While we are trying to live our best lives and be as healthy as possible, there seems to be a constant onslaught of information (and misinformation) about what we should be putting into our bodies. Passionate about treating the individual rather than just dolling out medication, Ballito GP Dr Melize de Villiers chatted to us about what vitamins and minerals we should (or shouldn’t) be taking.
If you and your family are eating a wholesome, balanced diet, then chances are you don’t need to supplement with anything. But life does happen and there are factors that can get in the way of ensuring our bodies absorb all we need from the food we do (or don’t) eat.
Probably the most important thing to remember, says Dr Melize, is that supplementation with vitamins and minerals should be specific to each individual. “Just like when you take other medications, there are a number of factors to consider. Your history, age, lifestyle and diet all play a part. Are you on chronic medication? Do you live a fast life with plenty of takeaways or are you vegan or banting? Are you sporty and active or do you have food allergies?”

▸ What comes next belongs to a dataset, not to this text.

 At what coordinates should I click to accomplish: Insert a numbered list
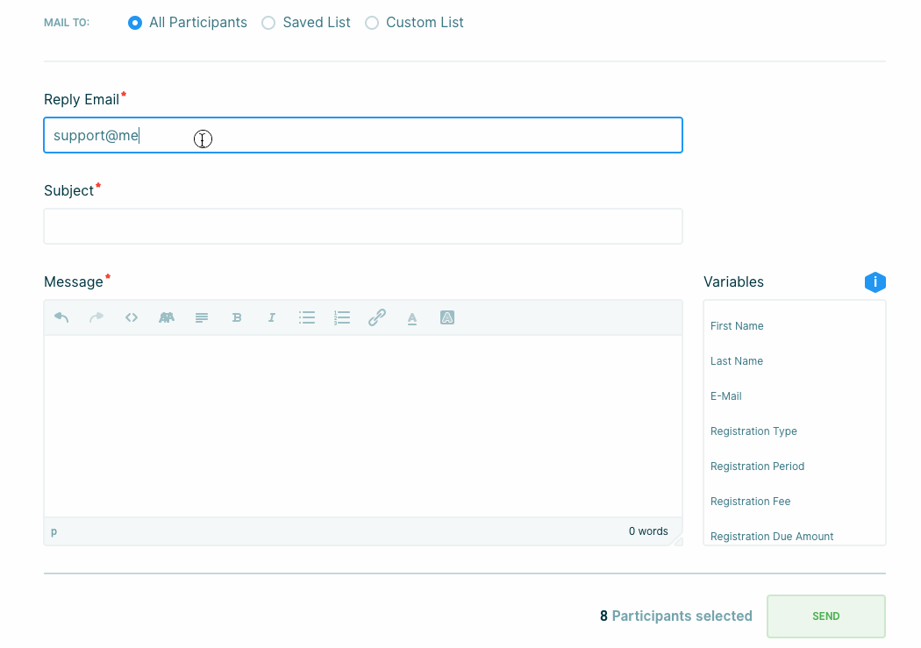342,317
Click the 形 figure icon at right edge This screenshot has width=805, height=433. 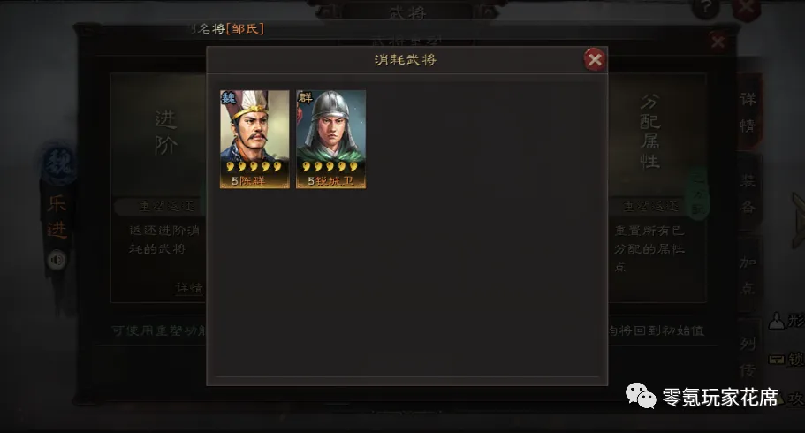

That said, there are very basic and ‘general’ guidelines that can help you understand what your body needs during each phase of your life. This, together with understanding your own individual circumstances, can help you understand what vitamins you can take to help supplement your diet.
TODDLERS AND YOUNG KIDS:
This age group are often exposed to many new viruses at school and playgroups that they have to fight off, so a good multivitamin with Vitamin C is a good idea. They are often fussy eaters at this stage, so pay attention to what they aren’t eating and supplement accordingly. They can be iron deficient and if they suffer with concentration problems may need omegas. Vitamin D is also important (this isn’t found in breast milk). Kids are often on exclusion diets (due to allergies) at this age, so supplement if a food group (like dairy, seafood, etc) is being omitted. Food tip: Hidden veggies (in mince or chicken dishes) for the win! Also make a yoghurt, small sweet cheese or frozen fruit a dessert treat!
This is a busy age! Kids often have long days at school with sport and lots of studying. They need lots of energy and brain power. Good supplements would be: vitamin B, Omegas, fish oil and iron. If they struggle with acne try adding zinc. If they’re very sporty, remember to replace lost minerals like sodium and potassium (through sweating). Food tip: a good breakfast is important at this age – oat bowl with added seeds and nuts and banana, a boiled egg with a glass of orange juice. For school, add a tin of fish or cottage cheese. If all you have time for is 2-minute-noodles – just add a tin of fish to that!
MIDLIFE (20’S TO 40’S)
You’ve usually got well established diets and eating habits by this stage of your life and know what you do and don’t eat and can supplement accordingly. A general multivitamin is a good idea and important to remember folic acid for women (these are your fertile years).
LATER IN LIFE (OVER 50)
In this age group it is often more about replacing than supplementing. Older folks are usually on medications that can cause deficiencies, so it’s important to take that into consideration. Calcium, magnesium and vitamin D are very important to prevent osteopenia and osteoporosis. Vitamin B, fish oils and omegas are good for brain function and memory (and to prevent diseases like Alzheimer’s) and vitamin E, zinc and folate are good for skin and hair. Vitamin E is also good for hormonal changes during menopause. Food tip: A smoothie is a great way to get lots of vitamins and minerals in one go – try one with banana, milk, peanut butter, almonds, chia seeds and full cream yoghurt.
COVID-19 VITAMIN REGIME
If you have been diagnosed with Covid-19 and are managing it at home, Dr Melize suggests the following regime: vitamin D (4000u daily), vitamin C (1000mg twice daily), zinc (100mg twice daily), vitamin B (once daily) to help fight the viral load. If you want to take a ‘preventative’ dose, in case you do get ill, she suggests a basic vitamin C, zinc and vitamin D regime (with the usual daily doses).
MEET THE DOCTOR …
Originally from a small town in the South Coast, Dr Melize has worked in practices all over South Africa and overseas. She went into private practice 10 years ago and says she became a general practitioner because she loves people and loves to chat! She settled in Ballito six years ago and recently founded the Health Matters practice. “I love kids, teens and the elderly. I love the whole family. I love that my normal day can include anything from a broken bone to talking about mental health or treating a common cold.” Passionate about treating the ‘entire individual’ rather than just their symptoms, Dr Melize believes most illnesses have a physical, mental, emotional and social component. “This is why our team includes a physio, psychologist, life coach, etc. People need a healthy diet and exercise and also need to spend time with friends and family and do the things they love. This is how they reach optimum health. A tablet is only the beginning.”